Sunday, June 07, 2015

What is Fusion Energy Startup Tri Alpha Doing?

Of the handful of startup companies trying to achieve fusion energy via nontraditional methods, Tri Alpha Energy Inc. has always been the enigma. Publishing little and with no website, but apparently sitting on a cash pile in the hundreds of millions, the Foothill Ranch, California–based company has been the subject of intense curiosity and speculation. But last month Tri Alpha lifted the veil slightly with two papers revealing that its device, dubbed the colliding beam fusion reactor, has shown a 10-fold improvement in its ability to contain the hot particles needed for fusion over earlier devices at U.S. universities and national labs.
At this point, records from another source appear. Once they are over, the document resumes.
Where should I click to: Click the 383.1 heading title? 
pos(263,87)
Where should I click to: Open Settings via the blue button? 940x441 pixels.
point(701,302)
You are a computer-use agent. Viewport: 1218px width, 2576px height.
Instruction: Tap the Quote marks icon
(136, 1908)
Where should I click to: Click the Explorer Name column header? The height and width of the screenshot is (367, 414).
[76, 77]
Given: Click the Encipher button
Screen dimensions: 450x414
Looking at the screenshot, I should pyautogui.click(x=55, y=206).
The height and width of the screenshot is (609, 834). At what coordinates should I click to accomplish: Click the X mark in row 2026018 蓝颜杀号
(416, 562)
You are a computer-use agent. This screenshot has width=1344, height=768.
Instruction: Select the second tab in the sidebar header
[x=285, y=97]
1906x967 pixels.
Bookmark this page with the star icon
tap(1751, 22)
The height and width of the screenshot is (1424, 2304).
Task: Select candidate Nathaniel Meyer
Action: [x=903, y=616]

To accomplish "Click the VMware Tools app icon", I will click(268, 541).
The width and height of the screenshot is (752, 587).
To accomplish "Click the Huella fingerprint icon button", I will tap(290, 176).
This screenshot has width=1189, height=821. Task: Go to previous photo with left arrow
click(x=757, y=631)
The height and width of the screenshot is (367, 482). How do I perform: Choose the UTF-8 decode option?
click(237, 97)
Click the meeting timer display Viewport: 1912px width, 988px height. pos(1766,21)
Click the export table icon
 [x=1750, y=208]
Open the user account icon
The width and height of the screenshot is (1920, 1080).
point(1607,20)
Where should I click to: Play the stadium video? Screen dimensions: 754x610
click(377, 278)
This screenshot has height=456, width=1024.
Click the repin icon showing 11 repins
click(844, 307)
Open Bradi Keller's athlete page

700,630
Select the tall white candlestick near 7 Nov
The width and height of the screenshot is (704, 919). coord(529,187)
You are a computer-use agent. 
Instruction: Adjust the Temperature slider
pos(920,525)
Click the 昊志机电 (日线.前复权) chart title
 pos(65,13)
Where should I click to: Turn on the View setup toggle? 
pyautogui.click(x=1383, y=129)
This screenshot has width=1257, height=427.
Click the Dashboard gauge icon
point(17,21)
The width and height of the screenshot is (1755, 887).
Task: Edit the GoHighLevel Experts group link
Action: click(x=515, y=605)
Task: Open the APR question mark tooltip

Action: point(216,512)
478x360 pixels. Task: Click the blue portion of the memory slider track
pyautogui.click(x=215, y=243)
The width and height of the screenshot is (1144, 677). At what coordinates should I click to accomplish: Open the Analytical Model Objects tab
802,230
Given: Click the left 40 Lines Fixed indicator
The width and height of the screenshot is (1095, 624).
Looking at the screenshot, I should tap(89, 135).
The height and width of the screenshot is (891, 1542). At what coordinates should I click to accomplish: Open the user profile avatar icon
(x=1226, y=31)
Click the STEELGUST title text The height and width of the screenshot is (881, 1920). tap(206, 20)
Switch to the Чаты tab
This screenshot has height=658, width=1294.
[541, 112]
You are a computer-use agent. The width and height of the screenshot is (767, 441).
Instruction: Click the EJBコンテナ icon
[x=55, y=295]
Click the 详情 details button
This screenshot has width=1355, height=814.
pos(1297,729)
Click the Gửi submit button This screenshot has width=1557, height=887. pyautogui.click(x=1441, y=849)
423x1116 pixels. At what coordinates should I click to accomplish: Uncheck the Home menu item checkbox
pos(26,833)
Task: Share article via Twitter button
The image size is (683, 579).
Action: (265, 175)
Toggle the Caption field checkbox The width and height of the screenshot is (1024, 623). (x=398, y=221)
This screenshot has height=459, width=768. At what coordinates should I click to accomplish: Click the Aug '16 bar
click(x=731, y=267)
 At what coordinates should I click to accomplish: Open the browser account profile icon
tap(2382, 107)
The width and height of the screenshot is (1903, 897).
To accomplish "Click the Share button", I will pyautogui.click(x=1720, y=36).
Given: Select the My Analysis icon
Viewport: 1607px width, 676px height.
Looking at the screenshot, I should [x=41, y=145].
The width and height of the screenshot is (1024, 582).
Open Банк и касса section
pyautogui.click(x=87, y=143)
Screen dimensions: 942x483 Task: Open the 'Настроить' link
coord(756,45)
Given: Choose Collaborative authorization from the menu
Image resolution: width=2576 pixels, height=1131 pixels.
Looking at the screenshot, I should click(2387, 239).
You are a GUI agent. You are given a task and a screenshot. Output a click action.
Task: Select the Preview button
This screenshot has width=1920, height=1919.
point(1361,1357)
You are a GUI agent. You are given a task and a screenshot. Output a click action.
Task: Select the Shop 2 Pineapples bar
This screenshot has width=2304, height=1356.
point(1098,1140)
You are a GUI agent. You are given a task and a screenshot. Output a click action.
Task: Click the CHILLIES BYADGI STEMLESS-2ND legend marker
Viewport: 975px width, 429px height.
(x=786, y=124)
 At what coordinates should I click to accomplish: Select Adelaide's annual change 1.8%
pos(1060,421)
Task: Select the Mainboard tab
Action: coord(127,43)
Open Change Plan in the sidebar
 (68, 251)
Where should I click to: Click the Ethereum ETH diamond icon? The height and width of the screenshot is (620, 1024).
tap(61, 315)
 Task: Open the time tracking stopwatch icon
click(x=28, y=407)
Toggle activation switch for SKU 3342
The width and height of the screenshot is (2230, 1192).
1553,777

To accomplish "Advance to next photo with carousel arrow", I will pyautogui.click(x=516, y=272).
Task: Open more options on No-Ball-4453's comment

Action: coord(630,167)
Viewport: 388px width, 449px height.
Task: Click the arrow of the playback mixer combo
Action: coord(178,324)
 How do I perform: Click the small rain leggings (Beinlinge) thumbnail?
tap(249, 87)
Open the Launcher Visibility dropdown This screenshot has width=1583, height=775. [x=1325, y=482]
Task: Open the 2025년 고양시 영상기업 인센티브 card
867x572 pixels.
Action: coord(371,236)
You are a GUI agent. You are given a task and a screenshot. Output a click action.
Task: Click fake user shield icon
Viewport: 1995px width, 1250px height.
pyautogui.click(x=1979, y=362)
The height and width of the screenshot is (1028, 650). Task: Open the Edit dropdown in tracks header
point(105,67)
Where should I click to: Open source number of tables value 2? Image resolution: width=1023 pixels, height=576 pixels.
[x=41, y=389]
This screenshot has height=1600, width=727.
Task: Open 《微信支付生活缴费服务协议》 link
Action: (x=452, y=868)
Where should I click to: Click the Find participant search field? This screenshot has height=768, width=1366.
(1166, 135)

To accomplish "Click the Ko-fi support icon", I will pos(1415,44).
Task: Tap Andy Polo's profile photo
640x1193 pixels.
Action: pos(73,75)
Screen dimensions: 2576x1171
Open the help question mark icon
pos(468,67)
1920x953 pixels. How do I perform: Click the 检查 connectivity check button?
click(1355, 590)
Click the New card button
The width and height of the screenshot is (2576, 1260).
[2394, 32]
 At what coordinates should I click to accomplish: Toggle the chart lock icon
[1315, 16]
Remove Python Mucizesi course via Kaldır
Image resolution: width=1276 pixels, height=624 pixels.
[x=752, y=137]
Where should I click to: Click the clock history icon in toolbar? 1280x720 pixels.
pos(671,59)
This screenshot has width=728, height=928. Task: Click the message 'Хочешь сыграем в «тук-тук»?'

“They’ve improved things greatly and are moving in a direction that is quite promising,” says plasma physicist John Santarius of the Fusion Technology Institute at the University of Wisconsin, Madison.

Fusion energy seeks to replicate the power source of the sun and stars: heating atoms to enormous temperatures so that their nuclei slam together with enough force to overcome their mutual repulsion and fuse, releasing energy. The challenge on Earth is to confine plasma—an ionized gas, with electrons and nuclei separated—at high temperatures (greater than 150 million degrees Celsius) long enough for fusion reactions to occur. Most effort over the past 60 years of fusion research has focused on tokamaks—huge doughnut-shaped vessels that confine plasma with powerful magnets—and laser fusion, which uses high-energy laser pulses to squeeze tiny capsules of fuel. But between these low-density and high-density extremes there is a range of other approaches that have received little government funding. Now, startup companies are moving into that vacuum.